_Information shown_
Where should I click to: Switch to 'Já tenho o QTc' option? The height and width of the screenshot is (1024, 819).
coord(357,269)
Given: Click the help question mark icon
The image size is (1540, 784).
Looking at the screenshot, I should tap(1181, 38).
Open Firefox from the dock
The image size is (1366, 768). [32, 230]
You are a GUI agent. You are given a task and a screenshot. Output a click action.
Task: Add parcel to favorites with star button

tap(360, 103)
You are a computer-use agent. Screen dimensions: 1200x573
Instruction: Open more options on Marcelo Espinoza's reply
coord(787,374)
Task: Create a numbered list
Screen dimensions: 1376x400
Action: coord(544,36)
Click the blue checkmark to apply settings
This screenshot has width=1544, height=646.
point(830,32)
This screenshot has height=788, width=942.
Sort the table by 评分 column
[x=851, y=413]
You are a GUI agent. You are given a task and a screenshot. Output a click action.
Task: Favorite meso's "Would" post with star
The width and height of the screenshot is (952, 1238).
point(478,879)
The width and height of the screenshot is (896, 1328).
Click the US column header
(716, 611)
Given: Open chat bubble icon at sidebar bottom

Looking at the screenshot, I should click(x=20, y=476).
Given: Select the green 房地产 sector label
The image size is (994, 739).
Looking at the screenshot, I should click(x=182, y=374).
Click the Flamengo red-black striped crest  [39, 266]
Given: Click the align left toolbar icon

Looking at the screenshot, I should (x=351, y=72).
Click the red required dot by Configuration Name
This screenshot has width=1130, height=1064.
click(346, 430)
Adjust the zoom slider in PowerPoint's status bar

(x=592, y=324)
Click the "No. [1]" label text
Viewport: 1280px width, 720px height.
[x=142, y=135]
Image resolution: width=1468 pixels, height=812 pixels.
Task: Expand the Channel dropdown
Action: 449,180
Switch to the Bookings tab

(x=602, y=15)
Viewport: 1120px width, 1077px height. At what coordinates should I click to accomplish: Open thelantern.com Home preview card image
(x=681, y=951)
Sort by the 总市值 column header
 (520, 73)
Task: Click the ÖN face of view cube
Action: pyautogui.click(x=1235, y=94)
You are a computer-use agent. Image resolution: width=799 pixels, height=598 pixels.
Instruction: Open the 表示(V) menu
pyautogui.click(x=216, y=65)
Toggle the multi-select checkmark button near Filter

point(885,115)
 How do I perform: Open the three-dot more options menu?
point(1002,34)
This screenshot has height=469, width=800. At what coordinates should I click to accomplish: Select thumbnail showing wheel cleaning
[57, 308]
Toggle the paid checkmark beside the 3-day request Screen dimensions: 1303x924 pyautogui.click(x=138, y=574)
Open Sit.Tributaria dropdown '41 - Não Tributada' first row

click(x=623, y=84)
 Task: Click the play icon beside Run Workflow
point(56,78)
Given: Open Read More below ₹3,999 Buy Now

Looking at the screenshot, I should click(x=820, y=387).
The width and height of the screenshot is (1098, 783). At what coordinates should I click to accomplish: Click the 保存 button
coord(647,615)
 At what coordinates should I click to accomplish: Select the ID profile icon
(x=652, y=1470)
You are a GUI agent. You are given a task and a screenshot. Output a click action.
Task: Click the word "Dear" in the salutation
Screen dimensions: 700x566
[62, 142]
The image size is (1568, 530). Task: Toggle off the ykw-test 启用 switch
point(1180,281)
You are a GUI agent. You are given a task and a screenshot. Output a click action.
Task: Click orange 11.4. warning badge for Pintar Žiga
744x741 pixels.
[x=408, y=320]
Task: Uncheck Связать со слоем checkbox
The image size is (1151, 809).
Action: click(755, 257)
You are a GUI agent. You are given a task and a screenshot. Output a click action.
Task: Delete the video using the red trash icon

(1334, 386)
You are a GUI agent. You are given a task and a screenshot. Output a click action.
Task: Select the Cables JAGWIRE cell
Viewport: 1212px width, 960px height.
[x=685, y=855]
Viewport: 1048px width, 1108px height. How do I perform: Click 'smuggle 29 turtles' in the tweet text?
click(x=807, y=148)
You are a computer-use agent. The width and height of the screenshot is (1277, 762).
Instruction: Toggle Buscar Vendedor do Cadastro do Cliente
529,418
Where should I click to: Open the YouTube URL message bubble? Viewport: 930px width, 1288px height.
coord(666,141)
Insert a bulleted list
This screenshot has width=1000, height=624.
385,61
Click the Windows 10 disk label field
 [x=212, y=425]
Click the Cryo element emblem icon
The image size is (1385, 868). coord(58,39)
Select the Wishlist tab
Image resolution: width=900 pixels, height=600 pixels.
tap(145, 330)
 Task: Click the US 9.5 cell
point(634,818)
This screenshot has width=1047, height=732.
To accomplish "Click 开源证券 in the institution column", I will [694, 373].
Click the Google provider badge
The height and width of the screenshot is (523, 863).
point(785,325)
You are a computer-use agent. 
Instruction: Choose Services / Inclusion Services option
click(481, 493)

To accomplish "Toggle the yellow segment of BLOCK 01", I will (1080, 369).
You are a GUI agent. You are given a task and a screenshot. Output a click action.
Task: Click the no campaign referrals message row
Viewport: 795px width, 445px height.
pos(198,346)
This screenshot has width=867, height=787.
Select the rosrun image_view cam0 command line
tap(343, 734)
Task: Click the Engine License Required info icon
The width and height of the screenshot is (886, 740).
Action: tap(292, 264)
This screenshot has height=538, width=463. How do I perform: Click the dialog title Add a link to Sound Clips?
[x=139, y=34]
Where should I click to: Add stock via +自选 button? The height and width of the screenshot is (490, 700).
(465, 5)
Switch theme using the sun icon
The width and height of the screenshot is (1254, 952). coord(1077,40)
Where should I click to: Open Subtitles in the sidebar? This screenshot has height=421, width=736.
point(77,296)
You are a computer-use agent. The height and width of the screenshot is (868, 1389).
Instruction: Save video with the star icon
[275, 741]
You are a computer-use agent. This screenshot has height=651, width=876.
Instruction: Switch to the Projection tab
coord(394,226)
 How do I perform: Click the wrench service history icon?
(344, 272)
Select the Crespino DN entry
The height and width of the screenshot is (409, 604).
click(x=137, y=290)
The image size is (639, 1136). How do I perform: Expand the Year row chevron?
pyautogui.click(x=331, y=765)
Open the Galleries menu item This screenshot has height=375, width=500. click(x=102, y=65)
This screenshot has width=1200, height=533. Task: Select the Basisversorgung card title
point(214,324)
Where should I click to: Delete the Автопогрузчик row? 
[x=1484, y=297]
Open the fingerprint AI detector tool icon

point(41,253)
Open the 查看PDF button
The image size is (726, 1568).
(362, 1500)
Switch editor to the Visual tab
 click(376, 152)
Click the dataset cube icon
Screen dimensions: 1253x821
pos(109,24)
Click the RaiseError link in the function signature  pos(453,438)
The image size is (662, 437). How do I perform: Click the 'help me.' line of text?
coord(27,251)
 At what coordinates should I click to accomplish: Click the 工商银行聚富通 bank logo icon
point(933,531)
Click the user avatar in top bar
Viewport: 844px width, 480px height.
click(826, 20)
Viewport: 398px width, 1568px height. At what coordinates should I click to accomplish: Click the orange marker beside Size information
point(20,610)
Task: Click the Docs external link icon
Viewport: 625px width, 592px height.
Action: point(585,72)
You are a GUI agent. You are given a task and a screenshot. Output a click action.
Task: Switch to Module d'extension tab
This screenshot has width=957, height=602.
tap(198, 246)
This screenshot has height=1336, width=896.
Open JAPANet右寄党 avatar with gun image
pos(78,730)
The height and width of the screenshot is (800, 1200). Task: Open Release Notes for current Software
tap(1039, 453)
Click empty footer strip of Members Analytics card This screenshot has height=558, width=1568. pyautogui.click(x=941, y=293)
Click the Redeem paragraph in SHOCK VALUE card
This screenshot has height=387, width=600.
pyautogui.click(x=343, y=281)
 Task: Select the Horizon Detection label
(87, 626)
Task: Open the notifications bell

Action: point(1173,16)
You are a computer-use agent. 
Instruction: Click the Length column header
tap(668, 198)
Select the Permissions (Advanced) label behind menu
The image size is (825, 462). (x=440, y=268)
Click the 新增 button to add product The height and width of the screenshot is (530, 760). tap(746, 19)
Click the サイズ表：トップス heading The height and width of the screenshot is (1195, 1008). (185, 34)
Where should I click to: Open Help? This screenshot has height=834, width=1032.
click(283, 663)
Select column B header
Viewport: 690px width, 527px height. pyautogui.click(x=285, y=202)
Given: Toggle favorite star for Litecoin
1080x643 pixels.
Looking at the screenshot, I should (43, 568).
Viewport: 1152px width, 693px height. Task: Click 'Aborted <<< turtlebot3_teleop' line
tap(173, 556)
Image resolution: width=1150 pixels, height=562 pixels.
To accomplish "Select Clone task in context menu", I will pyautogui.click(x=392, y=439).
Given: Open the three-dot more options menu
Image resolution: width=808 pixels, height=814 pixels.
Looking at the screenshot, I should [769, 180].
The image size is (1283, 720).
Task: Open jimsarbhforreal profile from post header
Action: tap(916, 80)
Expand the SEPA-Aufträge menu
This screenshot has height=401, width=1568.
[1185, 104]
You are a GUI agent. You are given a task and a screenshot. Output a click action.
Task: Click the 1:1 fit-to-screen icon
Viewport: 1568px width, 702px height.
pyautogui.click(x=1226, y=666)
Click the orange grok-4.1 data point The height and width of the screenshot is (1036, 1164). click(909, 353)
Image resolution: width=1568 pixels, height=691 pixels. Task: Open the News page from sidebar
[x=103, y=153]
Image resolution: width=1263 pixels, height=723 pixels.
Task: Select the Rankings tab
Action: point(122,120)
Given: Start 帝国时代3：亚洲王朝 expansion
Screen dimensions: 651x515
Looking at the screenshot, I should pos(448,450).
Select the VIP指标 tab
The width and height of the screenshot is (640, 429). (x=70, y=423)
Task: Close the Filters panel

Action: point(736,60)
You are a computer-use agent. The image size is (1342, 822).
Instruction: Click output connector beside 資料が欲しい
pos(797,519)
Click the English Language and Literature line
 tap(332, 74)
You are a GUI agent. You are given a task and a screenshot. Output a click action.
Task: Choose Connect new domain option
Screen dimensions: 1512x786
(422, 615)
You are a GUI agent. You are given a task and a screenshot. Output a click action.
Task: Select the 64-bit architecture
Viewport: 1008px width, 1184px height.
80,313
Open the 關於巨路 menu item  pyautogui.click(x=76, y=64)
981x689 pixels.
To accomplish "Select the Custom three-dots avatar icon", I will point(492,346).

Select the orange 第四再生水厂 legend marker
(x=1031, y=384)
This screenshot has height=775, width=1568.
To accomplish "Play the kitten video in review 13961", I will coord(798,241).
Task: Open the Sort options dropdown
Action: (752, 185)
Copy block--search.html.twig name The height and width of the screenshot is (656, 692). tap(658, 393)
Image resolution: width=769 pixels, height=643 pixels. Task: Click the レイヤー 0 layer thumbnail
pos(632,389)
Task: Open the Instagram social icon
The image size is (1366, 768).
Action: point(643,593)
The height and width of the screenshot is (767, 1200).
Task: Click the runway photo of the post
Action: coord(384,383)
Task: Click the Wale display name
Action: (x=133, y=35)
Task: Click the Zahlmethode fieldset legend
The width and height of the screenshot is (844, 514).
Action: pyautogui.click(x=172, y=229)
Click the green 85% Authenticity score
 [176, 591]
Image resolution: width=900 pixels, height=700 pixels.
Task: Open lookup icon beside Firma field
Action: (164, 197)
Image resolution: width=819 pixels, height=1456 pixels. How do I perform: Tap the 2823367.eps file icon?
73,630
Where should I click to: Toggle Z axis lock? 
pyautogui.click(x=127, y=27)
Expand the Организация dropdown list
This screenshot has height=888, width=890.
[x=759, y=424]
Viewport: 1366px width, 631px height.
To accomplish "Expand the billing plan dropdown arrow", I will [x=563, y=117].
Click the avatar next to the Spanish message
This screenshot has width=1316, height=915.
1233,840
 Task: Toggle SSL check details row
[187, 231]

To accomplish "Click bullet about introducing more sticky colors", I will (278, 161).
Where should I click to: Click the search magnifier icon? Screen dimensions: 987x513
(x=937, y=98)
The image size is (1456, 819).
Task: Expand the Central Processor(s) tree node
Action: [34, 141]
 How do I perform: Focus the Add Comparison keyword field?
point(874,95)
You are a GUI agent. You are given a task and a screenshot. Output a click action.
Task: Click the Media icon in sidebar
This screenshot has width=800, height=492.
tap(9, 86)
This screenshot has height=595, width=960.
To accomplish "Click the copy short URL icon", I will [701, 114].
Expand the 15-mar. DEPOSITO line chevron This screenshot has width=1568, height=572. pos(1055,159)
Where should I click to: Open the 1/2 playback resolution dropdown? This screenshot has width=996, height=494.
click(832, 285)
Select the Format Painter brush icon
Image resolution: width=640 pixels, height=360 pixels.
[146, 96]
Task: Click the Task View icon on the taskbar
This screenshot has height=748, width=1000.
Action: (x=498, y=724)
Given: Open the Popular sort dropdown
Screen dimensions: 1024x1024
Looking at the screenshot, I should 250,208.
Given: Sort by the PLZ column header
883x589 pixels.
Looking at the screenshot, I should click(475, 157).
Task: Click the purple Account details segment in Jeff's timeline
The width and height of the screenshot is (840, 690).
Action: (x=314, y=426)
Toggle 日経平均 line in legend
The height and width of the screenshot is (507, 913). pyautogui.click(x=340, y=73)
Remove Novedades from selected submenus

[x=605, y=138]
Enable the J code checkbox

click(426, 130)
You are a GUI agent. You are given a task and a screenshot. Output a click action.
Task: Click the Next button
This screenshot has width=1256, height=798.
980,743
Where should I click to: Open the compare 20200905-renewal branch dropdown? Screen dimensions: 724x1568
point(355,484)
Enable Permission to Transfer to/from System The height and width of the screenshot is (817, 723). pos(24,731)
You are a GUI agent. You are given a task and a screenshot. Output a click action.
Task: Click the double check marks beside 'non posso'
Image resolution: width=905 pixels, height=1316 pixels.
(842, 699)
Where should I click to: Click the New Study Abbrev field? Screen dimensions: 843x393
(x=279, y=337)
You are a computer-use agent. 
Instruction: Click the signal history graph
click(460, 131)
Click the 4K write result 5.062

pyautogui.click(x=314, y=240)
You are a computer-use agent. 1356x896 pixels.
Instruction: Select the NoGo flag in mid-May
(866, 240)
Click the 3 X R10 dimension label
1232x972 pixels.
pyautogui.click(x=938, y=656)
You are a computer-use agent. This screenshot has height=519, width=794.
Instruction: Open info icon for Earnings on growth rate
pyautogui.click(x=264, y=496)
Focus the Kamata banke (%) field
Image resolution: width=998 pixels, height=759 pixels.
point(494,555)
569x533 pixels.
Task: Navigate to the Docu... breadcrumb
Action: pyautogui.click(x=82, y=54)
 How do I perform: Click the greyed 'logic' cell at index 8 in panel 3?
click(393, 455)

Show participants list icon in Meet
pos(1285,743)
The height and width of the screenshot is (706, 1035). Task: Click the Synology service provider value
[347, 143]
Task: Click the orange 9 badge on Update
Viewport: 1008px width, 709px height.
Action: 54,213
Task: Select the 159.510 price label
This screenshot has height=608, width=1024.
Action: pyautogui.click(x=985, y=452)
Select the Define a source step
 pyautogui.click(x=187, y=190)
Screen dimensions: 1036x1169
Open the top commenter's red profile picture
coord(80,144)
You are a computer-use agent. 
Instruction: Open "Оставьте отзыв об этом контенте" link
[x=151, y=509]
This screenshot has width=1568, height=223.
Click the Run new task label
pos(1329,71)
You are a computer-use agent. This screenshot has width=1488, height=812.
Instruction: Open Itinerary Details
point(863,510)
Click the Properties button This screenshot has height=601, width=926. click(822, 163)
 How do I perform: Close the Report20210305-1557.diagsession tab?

_Activity_
Print again the lines of the entries above that fall between the line holding "Task: Click the Task View icon on the taskbar" and the line holding "Given: Sort by the PLZ column header", inclusive, exactly as they stand.

_Your solution_
Task: Click the Task View icon on the taskbar
This screenshot has height=748, width=1000.
Action: (x=498, y=724)
Given: Open the Popular sort dropdown
Screen dimensions: 1024x1024
Looking at the screenshot, I should 250,208.
Given: Sort by the PLZ column header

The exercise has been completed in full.